== EXTRACTED TEXT ==
A judge is ordering the city of Orlando to release audio recordings of the Pulse nightclub gunman talking to police dispatchers and negotiators. But she won’t rule on releasing other 911 calls until she has listened to them.

Circuit Judge Margaret Schreiber on Monday ordered that calls made by shooter Omar Mateen during the June massacre be made public immediately.

The city previously released a transcript of the calls.

But Schreiber says she can’t make a decision on whether 232 other calls can be released until she has heard them.

Media groups want the calls released so the public can evaluate the police response to the worst mass shooting in modern U.S. history.

The city of Orlando says the calls depict suffering and shouldn’t be made public.

___

11:20 a.m.

A hearing on releasing some 911 calls from the massacre at a gay nightclub in Orlando became a forum for family members to express their frustration over the lack of information released about the investigation.

Many of the half dozen family members and their representatives who testified Monday in an Orlando courtroom say they want more information about the shootings that left 49 people dead at Pulse Nightclub on June 12.

The FBI has offered no indication of when the probe into the shooting that also left 53 people wounded will be done.

Media groups want the calls released so the public can evaluate the police response to the worst mass shooting in modern U.S. history.

The city of Orlando says the 232 calls depict suffering and shouldn’t be made public.

___

4 a.m.

An Orlando judge will consider whether more 911 calls made during the Pulse nightclub shooting should be made public.

Circuit Judge Margaret Schreiber will listen to arguments Monday from attorneys for the city of Orlando and attorneys for The Associated Press and over two dozen other news outlets.

She also has invited family members of the 49 victims who died to testify at the hearing.

The city and the news outlets have been fighting over the release of all the 911 calls about the worst mass shooting in modern U.S. history.

City officials have released two-thirds of the calls. They have refused to release over 200 calls placed to and from the nightclub during the three-hour massacre on June 12.

== WRITTEN EXERCISE ==
Answer these questions from the report on the Pulse 911 calls:
1. How many other calls does Schreiber say she must hear before deciding on their release?
2. How many people were wounded in the shooting?
3. How long did the massacre on June 12 last?
The listing has nothing to do with the report on the Pulse 911 calls.

== RAW RECORDS ==
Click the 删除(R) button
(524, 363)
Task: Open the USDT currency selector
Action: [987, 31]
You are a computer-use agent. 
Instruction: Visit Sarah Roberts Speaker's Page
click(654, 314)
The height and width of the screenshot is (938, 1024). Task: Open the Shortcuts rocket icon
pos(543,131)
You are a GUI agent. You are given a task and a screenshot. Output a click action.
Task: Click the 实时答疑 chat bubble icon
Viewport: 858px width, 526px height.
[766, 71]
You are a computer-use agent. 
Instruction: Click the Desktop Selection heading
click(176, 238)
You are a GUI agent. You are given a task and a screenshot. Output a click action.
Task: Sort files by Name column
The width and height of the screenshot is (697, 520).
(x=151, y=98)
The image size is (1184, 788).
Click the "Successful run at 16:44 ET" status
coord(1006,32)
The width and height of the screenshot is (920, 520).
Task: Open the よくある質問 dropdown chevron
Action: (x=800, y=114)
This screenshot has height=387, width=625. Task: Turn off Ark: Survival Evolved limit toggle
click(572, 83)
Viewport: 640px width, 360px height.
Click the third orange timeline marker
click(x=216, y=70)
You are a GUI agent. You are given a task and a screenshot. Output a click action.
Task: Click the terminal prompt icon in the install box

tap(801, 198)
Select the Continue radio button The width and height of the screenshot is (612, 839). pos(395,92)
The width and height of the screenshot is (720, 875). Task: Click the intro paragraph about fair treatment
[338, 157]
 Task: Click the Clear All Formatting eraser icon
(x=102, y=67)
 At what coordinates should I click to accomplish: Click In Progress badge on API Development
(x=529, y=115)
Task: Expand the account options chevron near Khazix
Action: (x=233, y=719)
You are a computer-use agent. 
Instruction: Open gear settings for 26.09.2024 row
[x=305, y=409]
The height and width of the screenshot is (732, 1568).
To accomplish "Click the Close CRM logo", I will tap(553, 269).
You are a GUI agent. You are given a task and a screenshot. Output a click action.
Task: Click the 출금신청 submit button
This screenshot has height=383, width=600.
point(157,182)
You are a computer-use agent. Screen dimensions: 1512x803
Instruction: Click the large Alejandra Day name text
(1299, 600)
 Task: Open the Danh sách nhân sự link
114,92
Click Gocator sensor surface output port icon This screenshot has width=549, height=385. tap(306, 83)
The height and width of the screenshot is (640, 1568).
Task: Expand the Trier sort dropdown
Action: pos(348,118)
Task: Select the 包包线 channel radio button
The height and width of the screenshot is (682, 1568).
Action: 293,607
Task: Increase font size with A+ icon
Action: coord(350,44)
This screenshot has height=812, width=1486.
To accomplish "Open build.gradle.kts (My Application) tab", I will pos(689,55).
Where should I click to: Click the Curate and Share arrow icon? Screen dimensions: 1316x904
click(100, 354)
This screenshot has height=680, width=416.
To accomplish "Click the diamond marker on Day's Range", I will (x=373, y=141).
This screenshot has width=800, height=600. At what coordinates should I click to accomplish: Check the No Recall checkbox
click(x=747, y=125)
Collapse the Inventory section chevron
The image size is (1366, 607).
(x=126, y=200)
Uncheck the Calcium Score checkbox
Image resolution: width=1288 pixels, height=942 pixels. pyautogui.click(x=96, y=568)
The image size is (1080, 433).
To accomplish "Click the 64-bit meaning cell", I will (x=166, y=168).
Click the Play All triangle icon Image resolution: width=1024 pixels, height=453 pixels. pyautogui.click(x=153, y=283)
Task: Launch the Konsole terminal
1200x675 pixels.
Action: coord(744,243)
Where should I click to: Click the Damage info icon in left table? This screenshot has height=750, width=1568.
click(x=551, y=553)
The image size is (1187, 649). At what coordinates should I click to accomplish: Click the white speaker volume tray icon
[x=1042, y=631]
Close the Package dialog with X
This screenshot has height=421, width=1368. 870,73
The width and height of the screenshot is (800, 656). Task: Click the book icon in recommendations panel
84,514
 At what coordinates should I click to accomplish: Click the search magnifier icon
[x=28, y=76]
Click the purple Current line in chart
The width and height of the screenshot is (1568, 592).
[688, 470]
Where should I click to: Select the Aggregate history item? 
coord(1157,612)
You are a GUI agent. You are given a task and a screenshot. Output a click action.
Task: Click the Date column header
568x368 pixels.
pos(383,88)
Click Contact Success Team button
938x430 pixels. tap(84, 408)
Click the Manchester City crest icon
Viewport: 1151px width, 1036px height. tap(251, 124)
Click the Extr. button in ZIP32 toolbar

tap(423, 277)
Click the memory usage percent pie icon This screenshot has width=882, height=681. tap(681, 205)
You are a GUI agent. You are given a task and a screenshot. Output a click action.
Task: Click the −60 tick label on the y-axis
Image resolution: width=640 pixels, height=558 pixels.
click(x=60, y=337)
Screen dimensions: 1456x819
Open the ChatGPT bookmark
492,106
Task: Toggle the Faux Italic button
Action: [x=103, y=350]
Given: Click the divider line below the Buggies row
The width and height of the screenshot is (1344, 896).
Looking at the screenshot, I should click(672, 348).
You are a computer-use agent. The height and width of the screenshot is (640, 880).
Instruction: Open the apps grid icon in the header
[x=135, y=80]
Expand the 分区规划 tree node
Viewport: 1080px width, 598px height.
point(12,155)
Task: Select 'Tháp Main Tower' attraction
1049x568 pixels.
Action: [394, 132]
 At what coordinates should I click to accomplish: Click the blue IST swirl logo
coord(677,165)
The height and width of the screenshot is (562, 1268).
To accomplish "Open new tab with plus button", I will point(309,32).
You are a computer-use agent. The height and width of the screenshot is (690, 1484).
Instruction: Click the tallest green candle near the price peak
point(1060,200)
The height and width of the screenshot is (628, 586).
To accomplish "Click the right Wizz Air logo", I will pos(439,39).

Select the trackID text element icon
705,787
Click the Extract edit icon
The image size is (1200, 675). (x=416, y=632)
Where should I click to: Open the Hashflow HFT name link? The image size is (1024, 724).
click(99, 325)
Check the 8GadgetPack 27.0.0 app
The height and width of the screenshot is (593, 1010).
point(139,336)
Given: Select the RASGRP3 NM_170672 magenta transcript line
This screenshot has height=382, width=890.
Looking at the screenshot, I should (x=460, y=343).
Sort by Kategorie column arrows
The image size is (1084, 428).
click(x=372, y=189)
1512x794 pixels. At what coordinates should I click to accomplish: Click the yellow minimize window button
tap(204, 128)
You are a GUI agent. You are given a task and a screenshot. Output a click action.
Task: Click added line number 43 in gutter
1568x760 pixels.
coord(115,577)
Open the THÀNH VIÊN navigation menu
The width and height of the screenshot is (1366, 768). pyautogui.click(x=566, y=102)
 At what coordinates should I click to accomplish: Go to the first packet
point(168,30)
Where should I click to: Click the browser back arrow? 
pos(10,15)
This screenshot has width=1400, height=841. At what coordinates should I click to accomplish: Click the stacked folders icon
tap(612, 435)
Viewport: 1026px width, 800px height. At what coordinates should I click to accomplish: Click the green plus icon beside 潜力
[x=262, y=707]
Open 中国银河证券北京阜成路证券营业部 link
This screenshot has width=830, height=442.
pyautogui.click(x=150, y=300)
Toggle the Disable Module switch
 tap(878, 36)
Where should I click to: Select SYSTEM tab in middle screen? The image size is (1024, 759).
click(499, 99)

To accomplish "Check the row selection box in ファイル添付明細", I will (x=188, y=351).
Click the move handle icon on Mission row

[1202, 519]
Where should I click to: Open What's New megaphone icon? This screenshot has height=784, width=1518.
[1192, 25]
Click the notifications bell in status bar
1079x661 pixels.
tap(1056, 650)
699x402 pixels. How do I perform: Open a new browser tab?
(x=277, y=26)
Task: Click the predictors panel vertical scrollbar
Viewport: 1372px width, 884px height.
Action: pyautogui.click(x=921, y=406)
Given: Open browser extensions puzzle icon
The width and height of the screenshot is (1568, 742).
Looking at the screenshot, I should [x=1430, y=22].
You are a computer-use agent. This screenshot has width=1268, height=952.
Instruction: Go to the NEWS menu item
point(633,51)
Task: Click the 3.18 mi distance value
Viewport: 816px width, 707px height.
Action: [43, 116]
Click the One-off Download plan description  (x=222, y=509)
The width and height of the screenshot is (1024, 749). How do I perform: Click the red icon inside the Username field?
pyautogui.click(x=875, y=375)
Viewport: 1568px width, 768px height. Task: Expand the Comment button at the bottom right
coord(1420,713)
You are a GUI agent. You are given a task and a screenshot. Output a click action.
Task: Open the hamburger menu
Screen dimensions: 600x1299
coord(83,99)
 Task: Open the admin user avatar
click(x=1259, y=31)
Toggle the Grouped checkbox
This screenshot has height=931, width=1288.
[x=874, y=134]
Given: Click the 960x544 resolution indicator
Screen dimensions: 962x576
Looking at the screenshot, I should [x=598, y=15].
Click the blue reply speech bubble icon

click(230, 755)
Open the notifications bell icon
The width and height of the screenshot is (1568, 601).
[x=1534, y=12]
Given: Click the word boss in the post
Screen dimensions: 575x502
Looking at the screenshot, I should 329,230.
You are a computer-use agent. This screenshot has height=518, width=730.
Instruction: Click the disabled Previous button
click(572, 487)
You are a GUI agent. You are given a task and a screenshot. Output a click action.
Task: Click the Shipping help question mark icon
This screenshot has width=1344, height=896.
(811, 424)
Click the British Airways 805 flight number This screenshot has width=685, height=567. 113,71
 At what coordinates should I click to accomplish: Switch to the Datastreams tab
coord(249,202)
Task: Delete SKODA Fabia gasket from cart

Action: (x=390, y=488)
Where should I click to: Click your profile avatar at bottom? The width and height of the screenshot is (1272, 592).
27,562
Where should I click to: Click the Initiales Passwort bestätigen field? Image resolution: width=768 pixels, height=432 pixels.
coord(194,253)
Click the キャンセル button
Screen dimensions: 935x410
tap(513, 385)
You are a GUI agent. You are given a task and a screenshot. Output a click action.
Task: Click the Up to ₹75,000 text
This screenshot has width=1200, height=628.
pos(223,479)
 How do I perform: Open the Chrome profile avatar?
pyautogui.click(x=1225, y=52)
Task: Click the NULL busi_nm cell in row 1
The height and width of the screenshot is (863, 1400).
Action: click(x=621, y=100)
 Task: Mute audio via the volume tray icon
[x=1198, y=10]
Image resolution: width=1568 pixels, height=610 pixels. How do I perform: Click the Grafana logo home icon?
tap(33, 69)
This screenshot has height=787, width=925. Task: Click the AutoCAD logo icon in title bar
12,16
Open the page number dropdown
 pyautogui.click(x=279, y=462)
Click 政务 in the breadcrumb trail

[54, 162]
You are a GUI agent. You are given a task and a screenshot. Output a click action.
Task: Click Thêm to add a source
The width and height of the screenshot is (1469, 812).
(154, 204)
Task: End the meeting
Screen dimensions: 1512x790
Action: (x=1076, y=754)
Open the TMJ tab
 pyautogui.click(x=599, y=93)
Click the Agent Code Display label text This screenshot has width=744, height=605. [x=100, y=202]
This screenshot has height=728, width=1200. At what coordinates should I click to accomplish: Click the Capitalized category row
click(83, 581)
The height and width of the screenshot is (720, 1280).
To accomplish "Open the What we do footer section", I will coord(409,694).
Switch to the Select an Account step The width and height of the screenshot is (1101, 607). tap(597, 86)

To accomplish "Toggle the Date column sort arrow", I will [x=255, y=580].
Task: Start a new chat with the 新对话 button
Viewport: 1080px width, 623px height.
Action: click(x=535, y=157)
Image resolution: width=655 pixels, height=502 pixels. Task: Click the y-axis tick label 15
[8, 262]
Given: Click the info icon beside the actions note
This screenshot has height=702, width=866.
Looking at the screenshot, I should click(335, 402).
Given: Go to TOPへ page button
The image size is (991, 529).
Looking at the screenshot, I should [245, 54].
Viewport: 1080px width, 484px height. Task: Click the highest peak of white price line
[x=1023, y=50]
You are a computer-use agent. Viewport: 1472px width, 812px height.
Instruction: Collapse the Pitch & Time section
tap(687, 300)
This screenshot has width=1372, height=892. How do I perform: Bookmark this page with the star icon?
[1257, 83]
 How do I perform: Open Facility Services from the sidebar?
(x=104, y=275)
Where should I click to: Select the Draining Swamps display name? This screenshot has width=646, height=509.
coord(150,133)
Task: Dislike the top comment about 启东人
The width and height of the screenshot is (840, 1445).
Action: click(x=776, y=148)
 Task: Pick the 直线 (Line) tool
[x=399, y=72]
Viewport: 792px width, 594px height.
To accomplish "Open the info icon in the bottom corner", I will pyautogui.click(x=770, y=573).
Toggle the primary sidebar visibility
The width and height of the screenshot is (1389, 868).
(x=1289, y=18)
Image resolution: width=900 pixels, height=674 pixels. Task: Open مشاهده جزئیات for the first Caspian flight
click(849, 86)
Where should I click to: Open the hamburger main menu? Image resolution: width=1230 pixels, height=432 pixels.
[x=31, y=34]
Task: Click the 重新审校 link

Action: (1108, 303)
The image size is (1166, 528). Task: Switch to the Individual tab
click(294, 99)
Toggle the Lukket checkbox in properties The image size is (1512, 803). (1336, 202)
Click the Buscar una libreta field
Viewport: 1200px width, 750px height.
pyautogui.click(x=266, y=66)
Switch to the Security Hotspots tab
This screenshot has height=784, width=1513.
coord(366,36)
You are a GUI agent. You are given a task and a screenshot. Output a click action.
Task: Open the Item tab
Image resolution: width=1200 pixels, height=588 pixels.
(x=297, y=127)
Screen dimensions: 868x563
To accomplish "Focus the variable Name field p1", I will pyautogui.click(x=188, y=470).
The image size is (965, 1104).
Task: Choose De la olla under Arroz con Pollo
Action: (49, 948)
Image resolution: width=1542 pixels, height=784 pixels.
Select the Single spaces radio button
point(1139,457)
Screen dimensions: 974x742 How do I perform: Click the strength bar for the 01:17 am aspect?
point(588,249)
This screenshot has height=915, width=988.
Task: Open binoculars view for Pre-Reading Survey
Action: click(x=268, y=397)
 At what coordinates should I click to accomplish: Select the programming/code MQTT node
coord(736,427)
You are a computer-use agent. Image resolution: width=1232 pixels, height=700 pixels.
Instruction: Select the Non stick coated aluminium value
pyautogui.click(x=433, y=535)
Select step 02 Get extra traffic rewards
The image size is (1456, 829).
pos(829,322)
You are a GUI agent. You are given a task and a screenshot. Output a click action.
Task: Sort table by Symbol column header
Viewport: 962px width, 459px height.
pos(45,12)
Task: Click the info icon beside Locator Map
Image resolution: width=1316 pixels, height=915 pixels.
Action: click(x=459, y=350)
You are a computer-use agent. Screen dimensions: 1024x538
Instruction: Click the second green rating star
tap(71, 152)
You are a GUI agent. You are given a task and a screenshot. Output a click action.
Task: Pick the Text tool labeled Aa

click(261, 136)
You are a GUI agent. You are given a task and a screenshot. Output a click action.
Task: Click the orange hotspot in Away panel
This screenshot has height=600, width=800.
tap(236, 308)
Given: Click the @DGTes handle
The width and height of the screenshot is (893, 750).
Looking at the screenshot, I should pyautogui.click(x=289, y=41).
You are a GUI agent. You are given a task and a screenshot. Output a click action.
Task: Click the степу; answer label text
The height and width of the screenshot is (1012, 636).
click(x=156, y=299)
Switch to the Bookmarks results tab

== ANSWER TO THIS EXERCISE ==
1. 232
2. 53
3. Three hours